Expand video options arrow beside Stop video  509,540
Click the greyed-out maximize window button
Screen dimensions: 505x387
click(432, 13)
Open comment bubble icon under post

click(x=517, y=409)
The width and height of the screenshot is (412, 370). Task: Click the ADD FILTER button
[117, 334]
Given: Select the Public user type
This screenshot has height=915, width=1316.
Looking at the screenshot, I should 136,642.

——————————

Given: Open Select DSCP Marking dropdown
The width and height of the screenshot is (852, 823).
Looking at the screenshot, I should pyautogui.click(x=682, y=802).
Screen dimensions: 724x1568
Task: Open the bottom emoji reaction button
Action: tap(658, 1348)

——————————

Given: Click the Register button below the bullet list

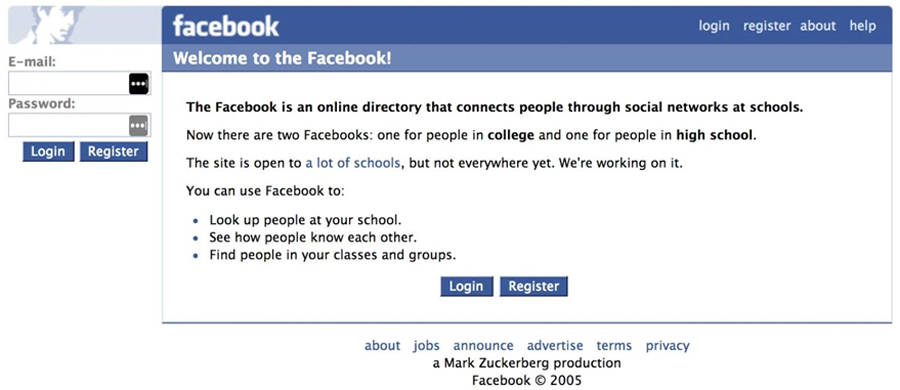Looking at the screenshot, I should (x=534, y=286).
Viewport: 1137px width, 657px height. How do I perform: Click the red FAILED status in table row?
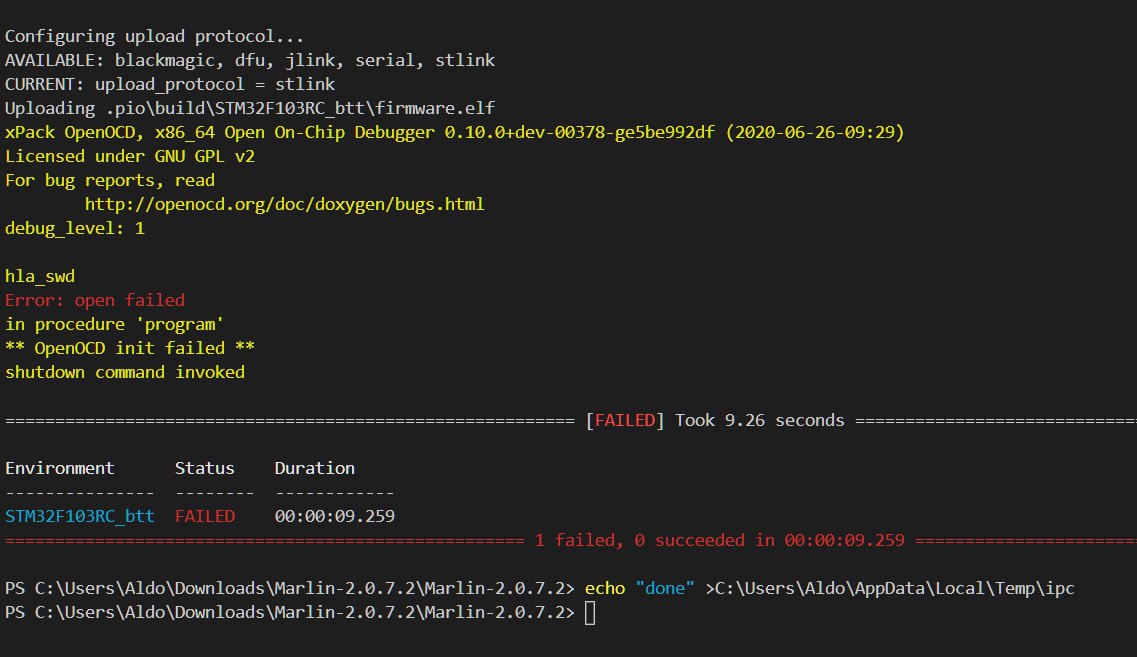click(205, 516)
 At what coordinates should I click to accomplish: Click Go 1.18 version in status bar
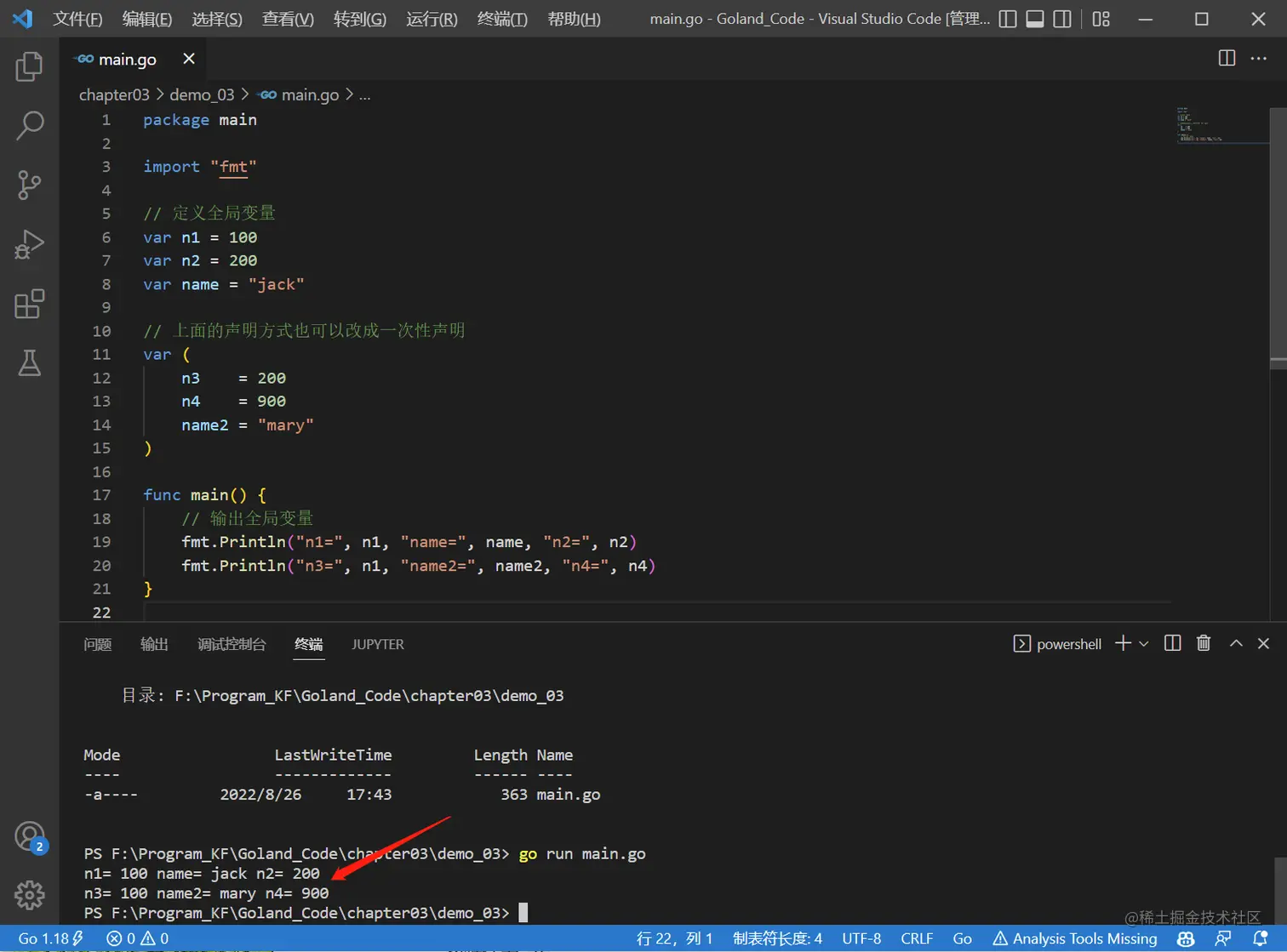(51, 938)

——————————

> WORK INSTRUCTION: Filter the entries down to the lines that include the string "Select".

> TASK RESULT:
Given: Select the Public user type
Given: Open Select DSCP Marking dropdown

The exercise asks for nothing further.